70-е в СССР — время трагикомедий. Понятно почему. Прошли стороной июльские дожди, надежды оттепели обернулись застойным болотом. Вместе с тем эпоха стала вегетарианской. Вместо арестов — цензура, вместо идеологии — маразм, полочные фильмы, рукописи в стол, лучший выход насквозь — эмиграция или алкоголизм, хотя и то и то, если верить, допустим, Сергею Довлатову, было равноценно самоубийству. Закономерно, что именно творчество Чехова дало возможность советским кинематографистам обманывать государство — вроде как экранизация классики, а на самом деле горькая отповедь современности, в которой единственно разумная форма жизни — эскапизм.

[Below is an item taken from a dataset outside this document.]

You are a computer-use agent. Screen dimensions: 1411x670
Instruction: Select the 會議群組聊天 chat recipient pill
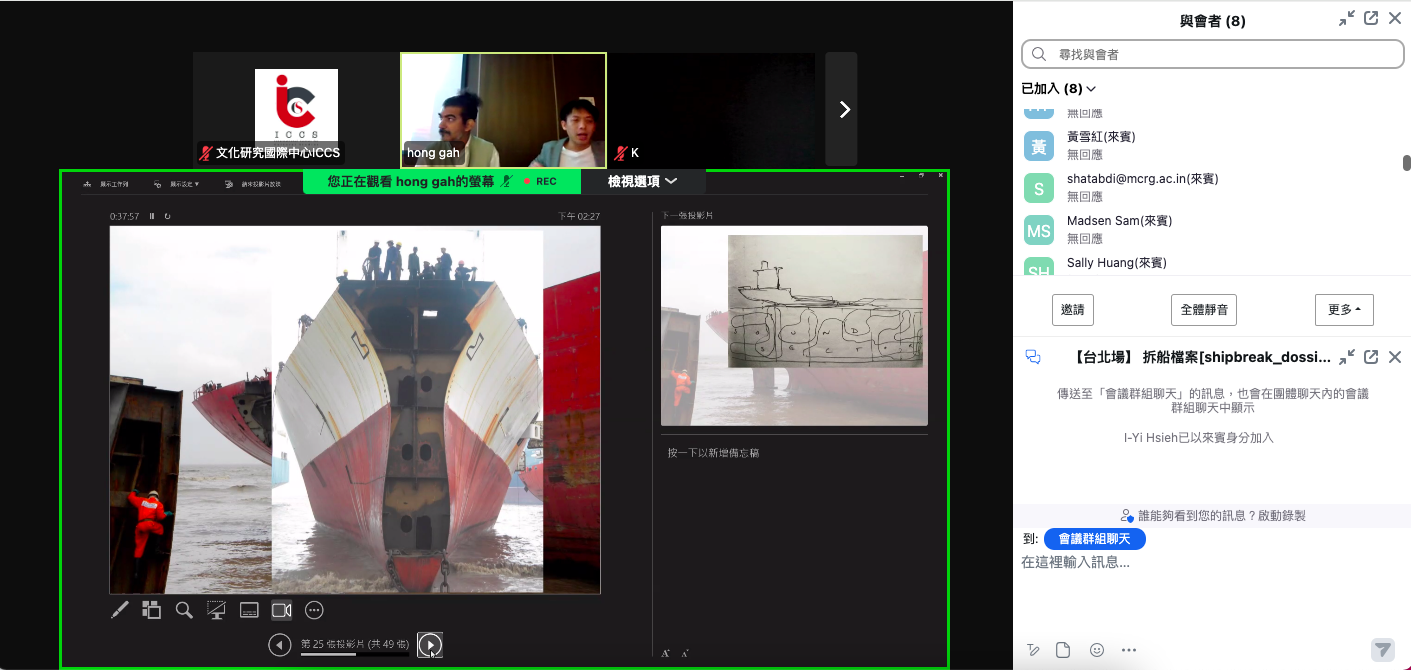tap(1094, 539)
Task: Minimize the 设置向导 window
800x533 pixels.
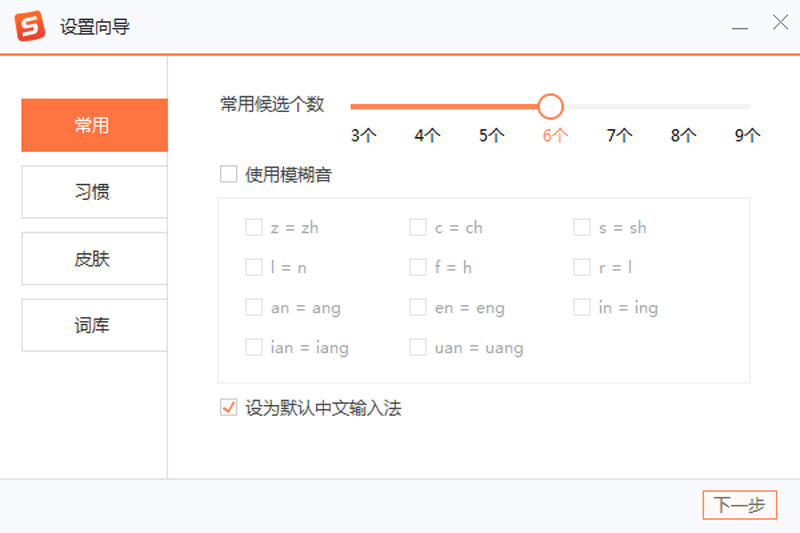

«Плохой хороший человек» Иосифа Хейфица по рассказу «Дуэль» о беспробудно тоскливом быте русского офицерства на краю империи, среди Кавказских гор, несмотря на как бы экзотическую фактуру толкует о том же, о чем Олег Иванович Даль, занятый здесь в роли надломленного романтика Лаевского, наверняка частенько жаловался Владимиру Семеновичу Высоцкому, воплотившему бездушного рационализатора фон Корена,— только не в духане и не за картами, а в театральной гримерке. Быть не дают, а казаться совесть не позволяет.

Когда время категорически запрещает расширить пространство личной борьбы, уже и рефлексия — акт героизма. Хотя самокритика всегда оборачивается бездействием и жалостью к себе. Человек — звучит не гордо, а страшно и безысходно.

Даль, иронически называвший себя «инородным» артистом, конечно, был идеальным кандидатом в экранные пораженцы — от Лаевского, не желавшего быть как все, до Зилова, просто-напросто «всех» вычеркнувшего: каких-то шесть лет между двумя фильмами — и пропавшая жизнь, по которой вроде как и зарыдать нет причины.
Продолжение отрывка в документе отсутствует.